Tuvo coraje, antes de irse dejó unas líneas a don Elías:
No te echo la culpa de nada, alcanzo a darme cuenta de que hay tanta mentira en mí que me llevaría años desenredar la madeja en que estoy convertido por dentro. Creo que me hiciste un daño al criarme al lado de ella, después me parece que no, que eso ocurre en todas las familias y que no tienes la culpa de que yo esté loco. Todo el día he estado pensando que mamá y tú me engañaron de nuevo, que Marta es tu hija. Pero mira, papá, también esta acusación te la tiro para que no me dé en la cara, porque así me salvo a ratos de sospechar que es una defensa, una excusa, una conformidad moral. Vaya uno a saber la verdad, a lo mejor no era a ella a quien quería, mejor dejar todo como está y cortar de una vez las explicaciones. Acabo de vender mi máquina de escribir, casi todos los trajes y los libros. Al principio pensé en matarme (tú dirás por qué, me doy cuenta de que no te explico nada, pero es eso, yo mismo no entiendo, y esto también es mentira). Pensé en matarme, pero uno al final nunca se mata, todavía no sé qué voy a hacer. Junté quinientos pesos, me alcanza para irme; por favor no vayas a hacer averiguaciones. Te juro que me mato si tratan de ponerme la mano encima. Díselo a mamá, que será la más deseosa de encontrarme. Prométele de mi parte que seré feliz, que ya tendrán noticias mías. No les muestres esta carta ni a ella ni a Rolando. A Rolando dile que le dejo dos cajas de cigarrillos rubios de su marca y unos libros que le gustaban.

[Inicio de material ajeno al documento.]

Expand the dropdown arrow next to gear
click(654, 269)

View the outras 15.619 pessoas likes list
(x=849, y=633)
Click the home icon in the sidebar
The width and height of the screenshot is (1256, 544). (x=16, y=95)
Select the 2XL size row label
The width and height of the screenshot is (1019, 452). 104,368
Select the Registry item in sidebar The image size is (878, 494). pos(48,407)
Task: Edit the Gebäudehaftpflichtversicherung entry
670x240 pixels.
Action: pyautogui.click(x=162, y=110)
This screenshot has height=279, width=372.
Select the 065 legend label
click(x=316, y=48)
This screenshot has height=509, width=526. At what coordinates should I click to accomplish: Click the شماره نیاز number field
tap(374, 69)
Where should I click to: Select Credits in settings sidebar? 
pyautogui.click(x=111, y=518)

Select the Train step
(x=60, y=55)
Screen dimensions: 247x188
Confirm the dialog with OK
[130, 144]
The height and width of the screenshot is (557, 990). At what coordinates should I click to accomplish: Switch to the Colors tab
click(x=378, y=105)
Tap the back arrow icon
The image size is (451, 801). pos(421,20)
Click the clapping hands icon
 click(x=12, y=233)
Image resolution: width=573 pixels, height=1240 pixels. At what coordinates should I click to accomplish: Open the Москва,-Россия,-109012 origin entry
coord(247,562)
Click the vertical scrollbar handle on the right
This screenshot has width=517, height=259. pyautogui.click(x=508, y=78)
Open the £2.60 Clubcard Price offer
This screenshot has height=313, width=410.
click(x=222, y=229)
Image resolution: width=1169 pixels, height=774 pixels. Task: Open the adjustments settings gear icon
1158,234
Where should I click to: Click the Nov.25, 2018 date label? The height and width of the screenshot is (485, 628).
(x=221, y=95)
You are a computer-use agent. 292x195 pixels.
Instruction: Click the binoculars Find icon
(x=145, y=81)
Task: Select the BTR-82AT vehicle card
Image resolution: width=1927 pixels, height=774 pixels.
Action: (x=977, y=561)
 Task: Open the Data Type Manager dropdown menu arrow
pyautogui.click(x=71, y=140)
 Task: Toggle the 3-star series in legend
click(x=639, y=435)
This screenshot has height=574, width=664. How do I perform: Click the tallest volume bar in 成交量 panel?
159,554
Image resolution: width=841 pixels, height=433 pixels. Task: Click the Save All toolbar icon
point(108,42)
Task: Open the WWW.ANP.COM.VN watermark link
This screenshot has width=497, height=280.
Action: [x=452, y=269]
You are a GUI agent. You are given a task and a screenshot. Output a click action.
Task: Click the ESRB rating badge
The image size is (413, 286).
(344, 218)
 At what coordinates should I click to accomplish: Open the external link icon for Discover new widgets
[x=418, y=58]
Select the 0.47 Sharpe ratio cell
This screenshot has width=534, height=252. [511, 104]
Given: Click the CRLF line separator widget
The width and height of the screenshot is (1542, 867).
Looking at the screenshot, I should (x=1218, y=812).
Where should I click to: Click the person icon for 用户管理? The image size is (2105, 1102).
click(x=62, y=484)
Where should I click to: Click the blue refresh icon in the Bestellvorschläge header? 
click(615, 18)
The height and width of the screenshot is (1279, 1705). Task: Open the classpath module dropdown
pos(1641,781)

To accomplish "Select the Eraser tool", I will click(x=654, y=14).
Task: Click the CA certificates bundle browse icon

Más tarde tuvieron noticias indirectas. Alguien creyó haber visto a Carlos María en el puerto, andando con marineros. Don Elías fue con un comisario amigo y averiguaron en todas partes. Esa noche había salido un carguero noruego; el capitán contrató a un marinero y dos grumetes argentinos, uno de los grumetes se parecía a Carlos María Hilaire. Un estanciero de Córdoba les escribió al poco tiempo que había visto pasar un camión con chapa de Santiago del Estero manejado por un muchacho que le recordó a Carlos María. La primera postal tenía sello de Tarija y llegó tres meses después; la segunda era de Nueva Orleans, para fin de año. Siempre estaba bien. Siempre muy contento. Siempre muchos cariños.